Досталось и этому «мученику» соленой веревки. А Ваня отполз за печку, чтобы мама кочергой не достала. Но тут Бог миловал – пришел отец, и мама смирилась.
Только в доме водворился мир, прибежала Земина мать, Сара. Кашляет, глаза горят, чем-то возмущена. Ваня еще издали в окошко увидел ее пунцовую шаль, в которую Сара куталась даже в жару, и черную кофту с длинными рукавами. С мачехой Вани у Сары были теплые отношения, женщины порой плакались друг другу на жизнь. Но у Сары были свои представления о чистом и нечистом.
– Ты слышала, что твой-то с моим сделал? Опять помазал его тем скверным вонючим маслом, я видела! На лбу до сих пор пятна!
Масло было от лампадки. Помазывал Ваня свечным огарком, крестообразно, как в церкви видел. Потому и пятна у Земы на лбу. Хорошо еще, Сара креста не разглядела – поняла бы как-то не так и еще больше расстроилась.
Мачеха вышла навстречу и ласково так сказала:
– Сарочка, чово ты ругаешься? Хай дети играют в попы, в дьяки, в раввины, хай играют. Только б не бились!
Сара расплакалась, женщины обнялись и пошли шептаться о своем, бабьем.
Ваню порой приглашали «послужить» вне родного чердака. К месту служения ватага шла «крестным ходом»: человек двадцать разного возраста сорванцов. Пели кто во что горазд: «тон деспотии» и «поя, поя, поя». Ваню слушали остальные во всем, что касается хода службы и песнопений «богослужения».
«Благодать» обильно изливалась и на соседские огороды: из тыкв и кабачков делали «митры» и «потиры», из подсолнухов, вырванных едва не на бегу, бывало и с корнем, – «рипиды». Какой же крестный ход без рипид? Но только хозяйкам это ох как не нравилось – попробуй поймай, когда сама немолода, легконогих похитителей. Ругалась-ругалась Домна на такое «благочестие», особенно на Ваню, заводилу, но ничего поделать не могла. Из надсаженной непосильным трудом груди полились вдруг черные проклятия: «Чтоб тебя мать твоя на кладбище снесла!» Будто других слов в человеческом языке нет. И муж Домны, Трофим, и дочь их Мария очень печалились, терпя воровство мальчишек. Ни сеют, ни жнут.

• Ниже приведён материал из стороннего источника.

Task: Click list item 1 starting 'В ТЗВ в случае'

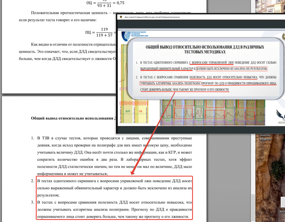Action: click(114, 156)
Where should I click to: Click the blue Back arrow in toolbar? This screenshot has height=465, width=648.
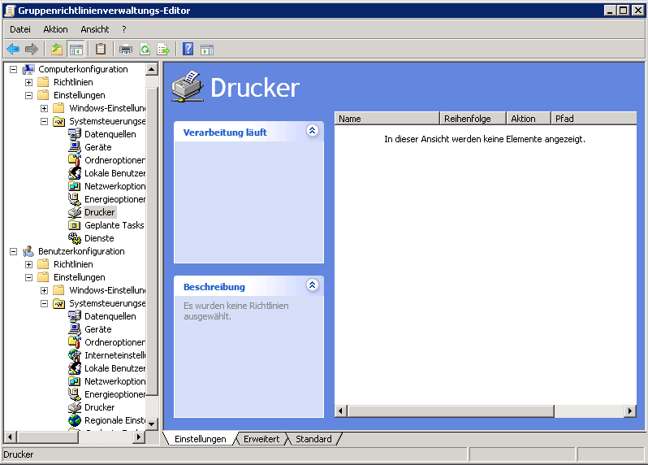(x=13, y=50)
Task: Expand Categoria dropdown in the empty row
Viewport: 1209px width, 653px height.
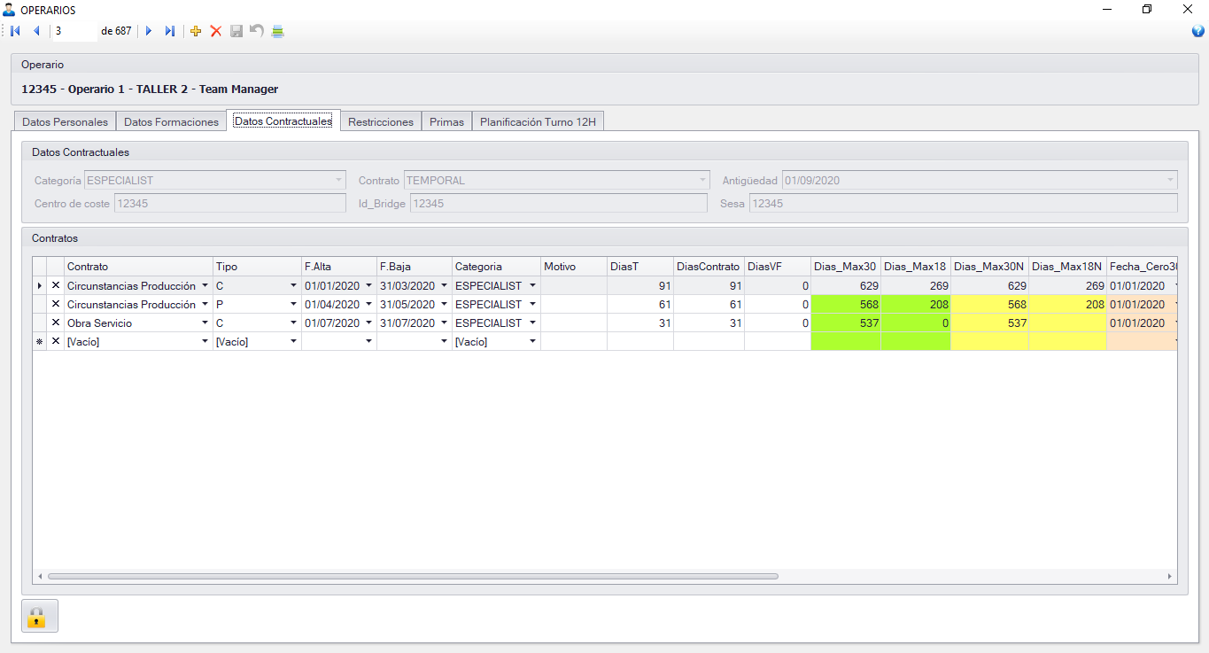Action: pos(532,342)
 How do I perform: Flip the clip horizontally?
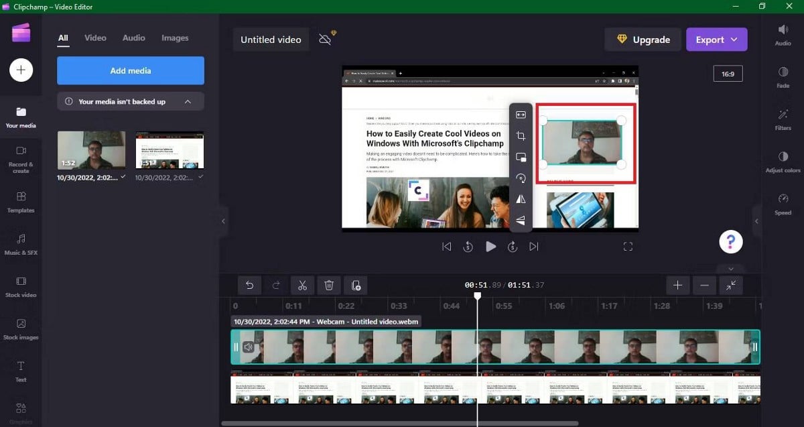point(521,199)

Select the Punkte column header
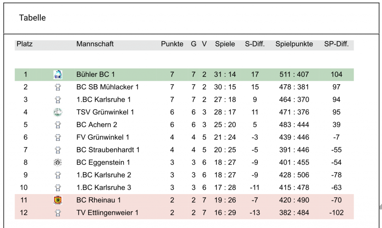172,44
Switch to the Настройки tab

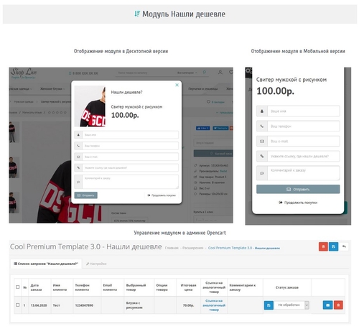click(96, 264)
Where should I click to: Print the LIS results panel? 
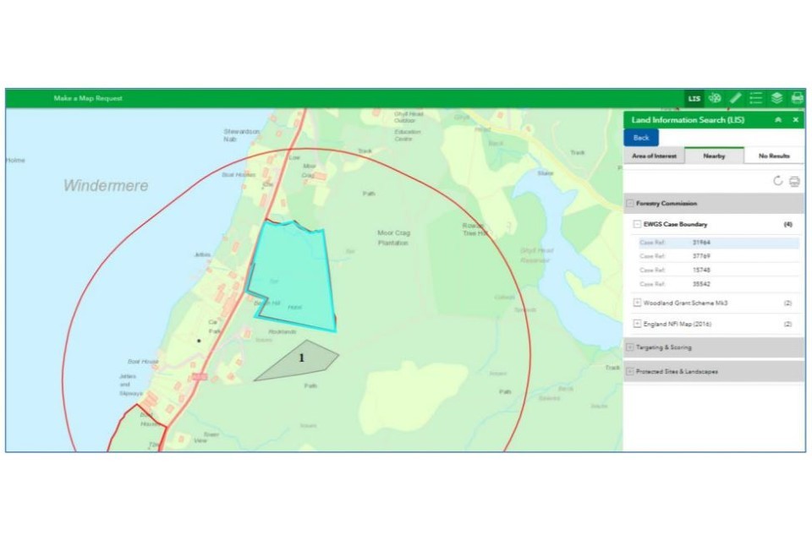(794, 181)
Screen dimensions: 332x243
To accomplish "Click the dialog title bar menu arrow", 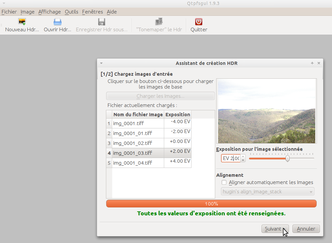I will (101, 63).
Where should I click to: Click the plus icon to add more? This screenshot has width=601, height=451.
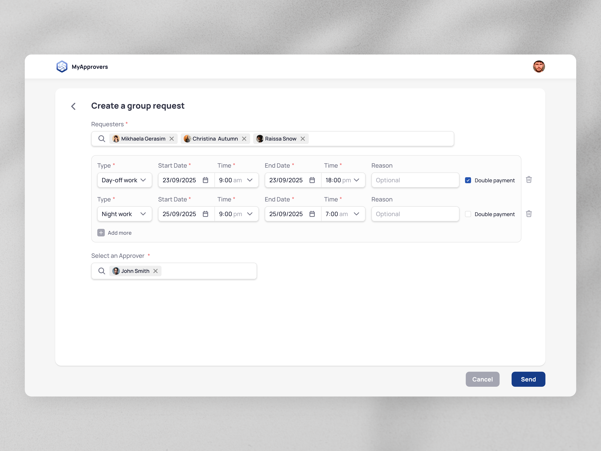pos(101,233)
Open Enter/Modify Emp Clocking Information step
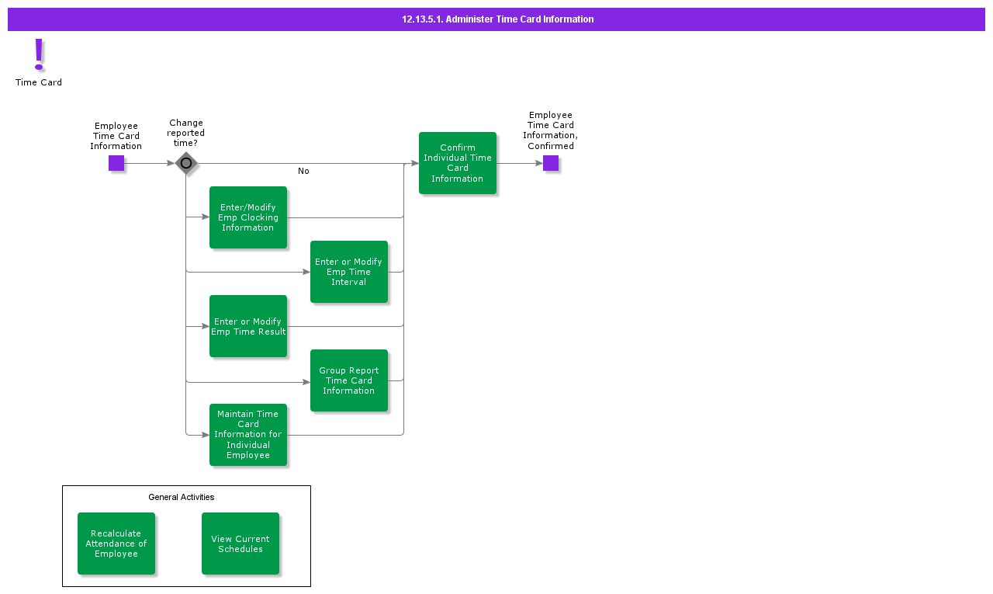This screenshot has height=594, width=993. click(248, 217)
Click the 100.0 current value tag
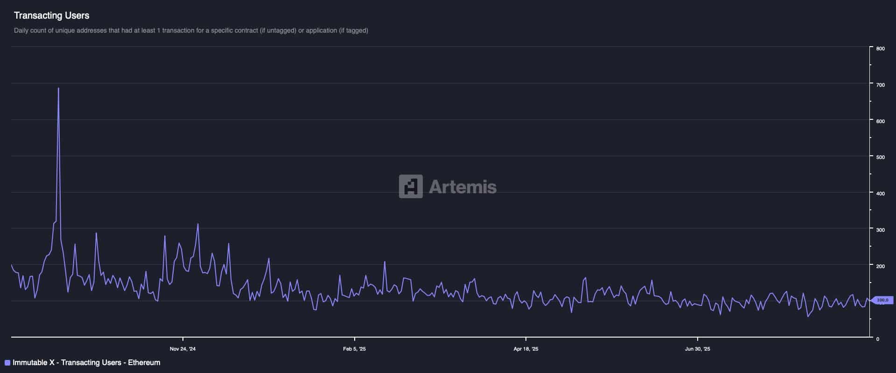 click(882, 300)
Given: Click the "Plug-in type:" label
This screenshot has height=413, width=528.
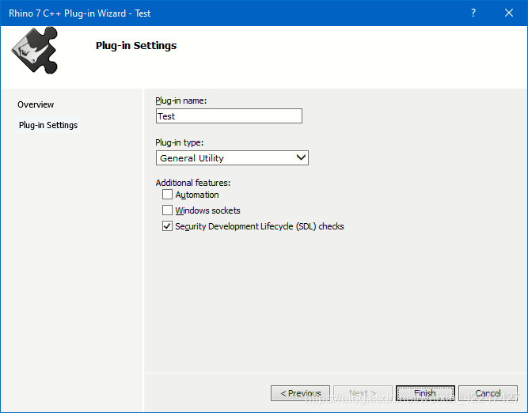Looking at the screenshot, I should [180, 142].
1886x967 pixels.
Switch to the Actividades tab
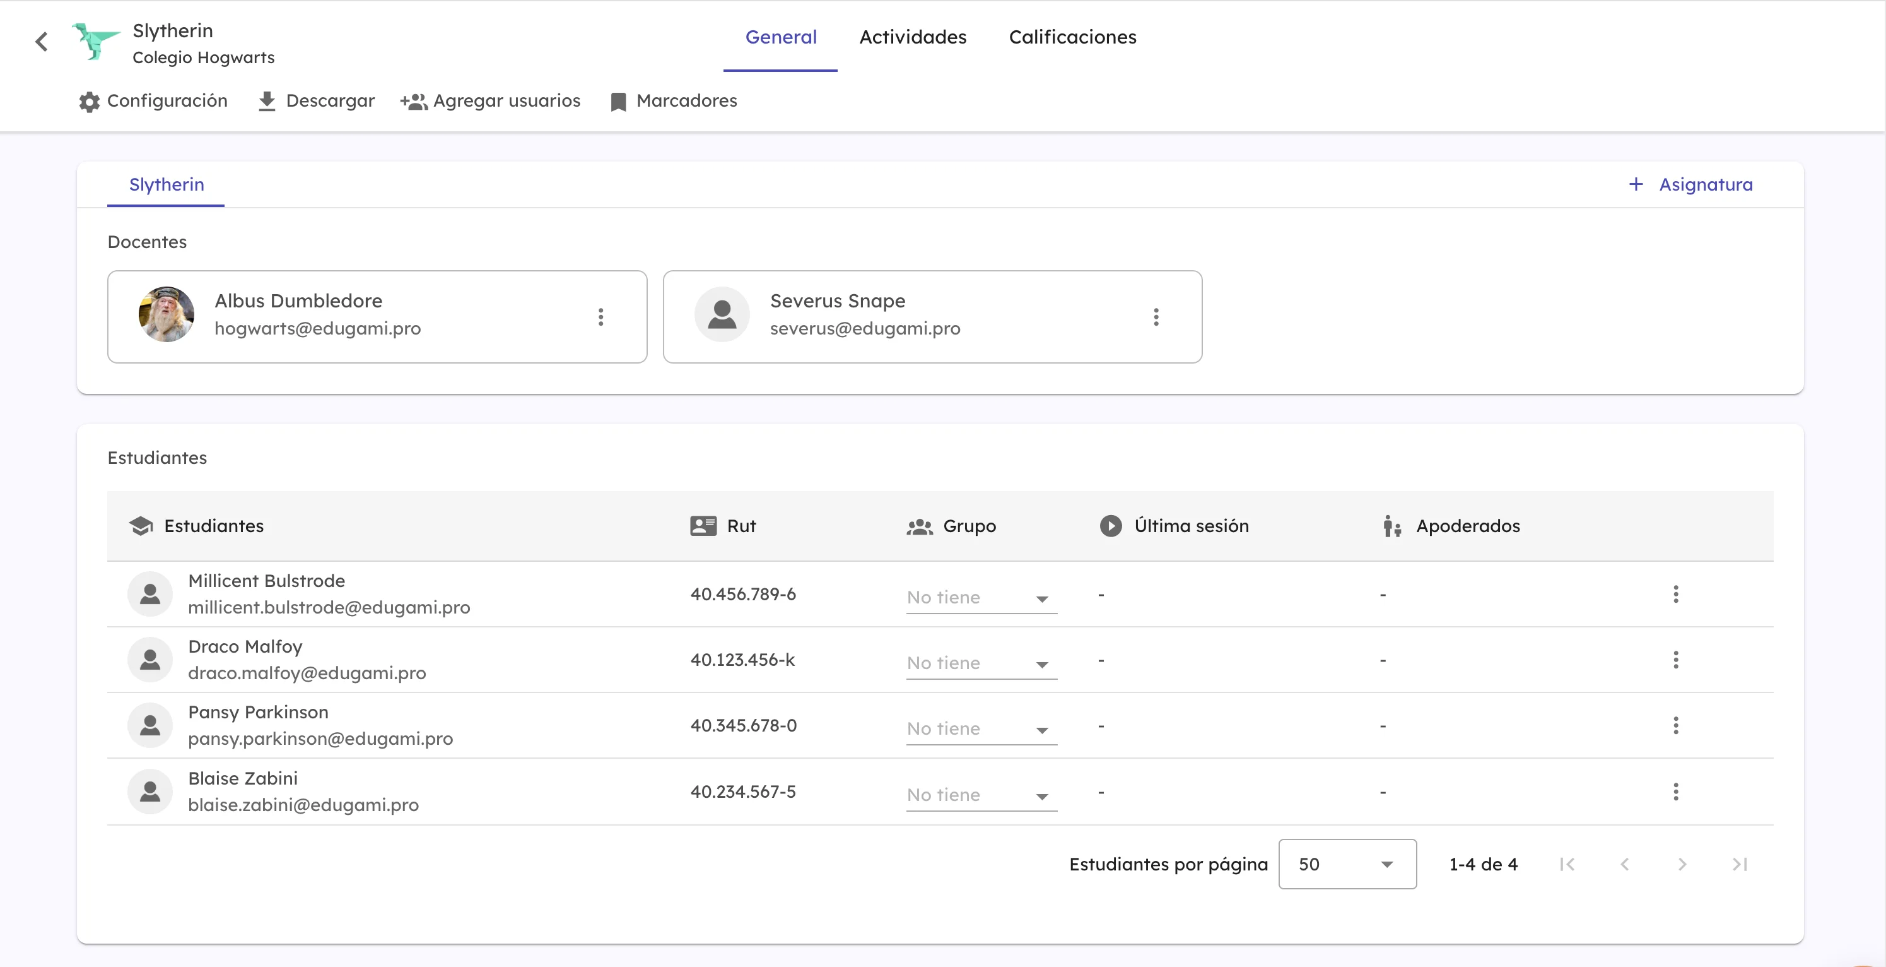913,37
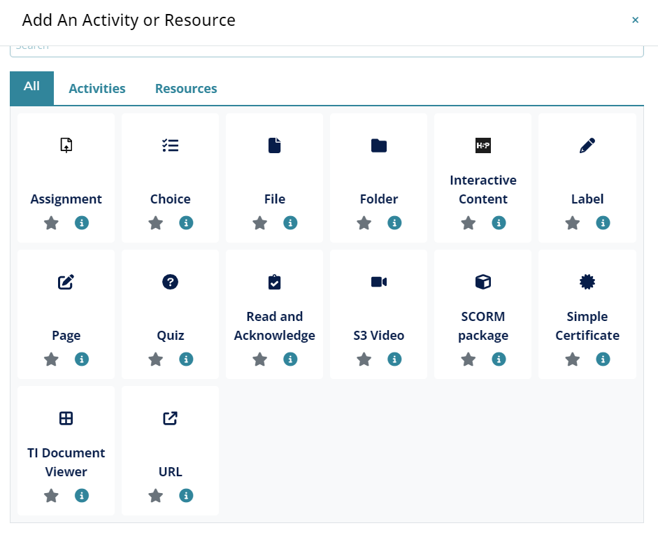The width and height of the screenshot is (658, 535).
Task: Star the Choice activity as favorite
Action: pos(155,223)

Владыка Иосиф, рассказывая духовной дочери о своем детстве, признался, как бы смущенно, что эту семью – Домну, Трофима и Марию – он уже пятьдесят лет поминает на проскомидии, ибо в детстве воровал кабачки и тыквы с их огорода.
Довелось Ване, уже будучи владыкой Иосифом, побывать в родных местах после Великой Отечественной. И чудо, что некоторые из еврейских детей, с которыми играл в детстве, оказались живы. Бог сохранил их от войны и плена. Жив был и Зема – теперь уже старик, портной, как и его отец. Жена Земы угощала владыку Иосифа гефилте – фаршированной щукой. А Роза так и сказала, что уцелели они потому, что Ваня их крестил и помазывал. И все улыбались, вспоминая эти «киндер шпилен». Детские игры.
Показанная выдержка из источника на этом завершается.